In the last case we can have anything from 0 to 5 in $my_ticket_count and your application logic will need to handle all cases.

Completing A Sale

Some time after putting $my_ticket_count quantity of tickets into escrow the potential buyer will either successfully pay for the order or payment will fail for some reason. If the payment succeeds you can complete the order process by moving your ticket count out of escrow to the completed state using the complete() method.

$pw_tickets->complete($my_ticket_count);

Once complete, the given number of reserved tickets can never be returned to the reserved or available counts as 'completed' represents the total number of that product ever sold.

Failed Payments

If a payment does fail, you just release your reserved count back from escrow to the available ticket pool...

$pw_tickets->release($my_ticket_count);

Managing Stock Levels

Whenever a new supply of your product comes in (perhaps Ryan books a larger venue in the case of PW meetup tickets) you will want to boost the available number of tickets by the additional number available.

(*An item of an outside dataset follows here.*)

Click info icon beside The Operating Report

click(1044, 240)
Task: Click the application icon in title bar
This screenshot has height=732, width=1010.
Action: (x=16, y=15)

// Ryan books a hall with seating for 200 people, an increase of 100 seats...
$pw_tickets->restock(100);

In the case where you have to pull stock from sale or reduce availability for some reason, you can use withdraw() but remember to check the return value to see if your managed to reduce the amount as much as you wanted. If the available count is lower than the withdraw request then you might need to take action.

// The 100-seat hall cancels and Ryan has to book a hall with 80 seats instead; a 20 seat reduction...
$reduction = 20;
$withdrawn = $pw_tickets->withdraw($reduction);
if ($withdrawn < $reduction) {
    // Could not reduce by 20 seats... take action!
}

In our case, perhaps Ryan had already reached the point where there were 90 tickets either sold or reserved, leaving only 10 available. The withdrawing of 20 seats is no longer possible and the code would need to signal the need to book extra seats or somehow accommodate the additional, already sold places.

Returns

Handling customer returns is not supported directly in the API because, in most cases, the returns process cannot be automatic. Some form of manual intervention is often needed for physical goods at least. However, you can model returns by restocking by the number of items returned once the returned items have been inspected and found good enough to re-sell.